Pire encore, cet Évangile et ses commentaires classiques nous laissent parfois penser qu’il n’y a que la vocation consacrée qui vaille quelque chose. Que tous ceux qui sont dans l’action sont définitivement perdus et qu’ils se fourvoient ! Bref, de quoi bien nous désespérer ou nous faire nous poser la question : que faisons-nous dans cette église ce matin ?
En plus, Marthe culpabilise. Elle se demande ce qu’elle a raté. Elle a déjà conduit Paul au foot, Louise à la danse, elle a été voir la Maîtresse de Quentin. Elle a fait les courses et rangé la maison, et il faudrait « en plus » qu’elle passe deux heures à l’adoration par jour à l’Église. Non, c’est un peu fort de café tout de même. Elle culpabilise. Elle sent bien que prier ce serait pas mal. Mais elle est déjà si débordée. Et puis, prier elle ne sait pas trop comment faire, Marthe ! C’est une femme d’action. Rendre service oui, mais prier … c’est plus difficile. « C’est pas juste » peut-elle légitimement crier à Jésus …
Oui, c’est un des enseignements de cet évangile : la vie chrétienne n’est pas juste, au sens où Dieu ne donne pas la même chose à tous. La grâce de Dieu est d’abord un don gratuit et différent pour chacun, et non pas un don comptable. Nous vivons trop souvent une relation comptable avec Dieu. Il y a comme dans notre cœur un petit païen qui entretient avec Dieu des relations commerciales : « les bons comptes font les bons amis ».
Comme dans l’antiquité : on faisait un sacrifice à Neptune avant son voyage, pour être sûr d’être protégé. C’est donnant donnant. L’amour gratuit de Dieu nous déstabilise. Comme le temps gratuit que Jésus consacre à Marie la déstabilise. On préfèrerait que ce soit quelque chose de plus sûr : je paie, il livre. On essaye d’acheter Dieu par des efforts, par des sacrifices. « Je vais à la messe au lieu de rester au lit et en échange, tu protèges ma famille ». Marthe cherche un peu une relation comme cela avec Dieu : moi je travaille : je devrais recevoir. Le petit païen, il dit en nous : « tu t’embêtes pour le Seigneur, tu te compliques la vie donc, forcément : ca va être bien. »
En fait, le service de Marthe est magnifique, il est généreux. Elle veut faire bien. Le seul souci de Marthe, c’est qu’elle a oublié que la relation avec Dieu était une relation d’alliance. Une relation conjugale. Une relation d’amour. Combien sommes-nous, dans notre assemblée, à venir ainsi à la messe du dimanche : par devoir, comme un deal avec Dieu ? Venons-nous à la rencontre de l’être aimé ou accomplir notre devoir dominical ?
________________________________________
• **But de l'exercice**
Poursuivez l'homélie sur Marthe et Marie à partir de sa dernière phrase. Les lignes n'entrent pas en jeu dans ce travail.

• **Données fournies**
________________________________________
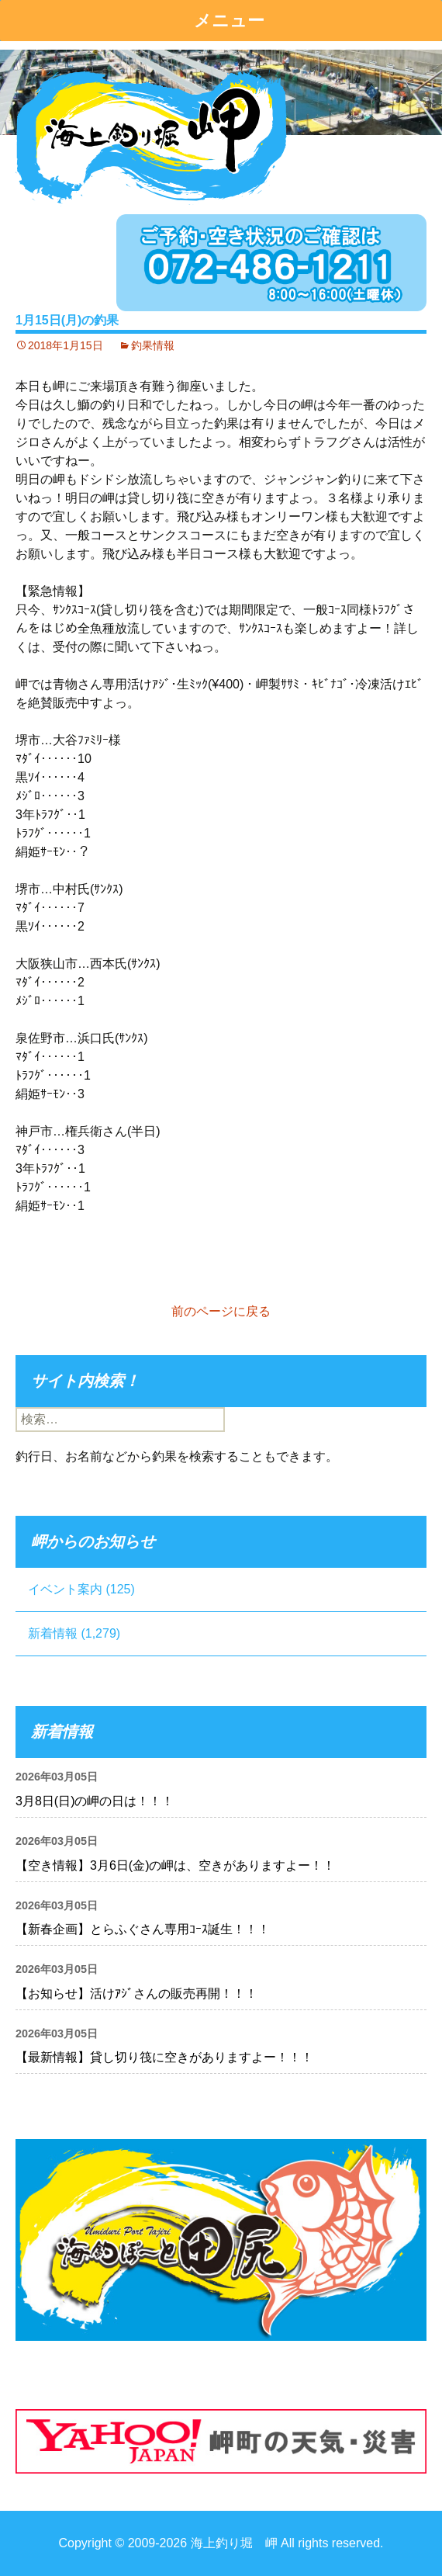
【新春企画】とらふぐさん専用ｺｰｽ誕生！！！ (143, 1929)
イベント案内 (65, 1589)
________________________________________
• **Réponse**
En fait, c’est tout l’enjeu de la remarque de Jésus à propos de la « meilleure part ». Il ne faudrait pas comprendre que Jésus préfère les bonnes-sœurs ou les curés aux bons pères de famille, mais plutôt il nous pose la question : que fais-tu de ton temps ? Tu peux croire, comme un ado : on verra bien plus tard. Tu peux comme Marthe être une tornade blanche, mais au risque d’entendre de Jésus « tu t’agites pour bien des choses ».
Rassurez- vous, je ne songe pas à refonder l’abbaye de Dammarie les Lys à la sortie de la messe, en vous invitant à une vie contemplative. Nous avons le droit d’être actif, nous avons le droit d’être dans le monde et nous y avons un rôle grand et beau ! Jésus reproche à Marthe d’avoir l’esprit occupé à tellement de choses qu’elle en oublie l’essentiel : elle a rempli les tasses de thé, servi les gâteaux, apprêté la maison… mais elle a oublié de s’occuper de l’invité. L’invité n’est pas juste un corps à nourrir ou à installer… c’est une personne à rencontrer !
Voilà la pointe de la vie chrétienne, voilà la meilleur part : rencontrer le Seigneur, se lier d’amitié et de confiance avec lui. En fait, il ne s’agit d’opposer l’action ou la prière, il s’agit surtout comme chrétien de se laisser rencontrer par Jésus. De l’accueillir, de vouloir l’aimer de vouloir parler avec lui. Pas de recette miracle, pas d’action qui à coup sûr, vous le ferait rencontrer mais un désir qui au fur et à mesure de notre vie chrétienne grandit.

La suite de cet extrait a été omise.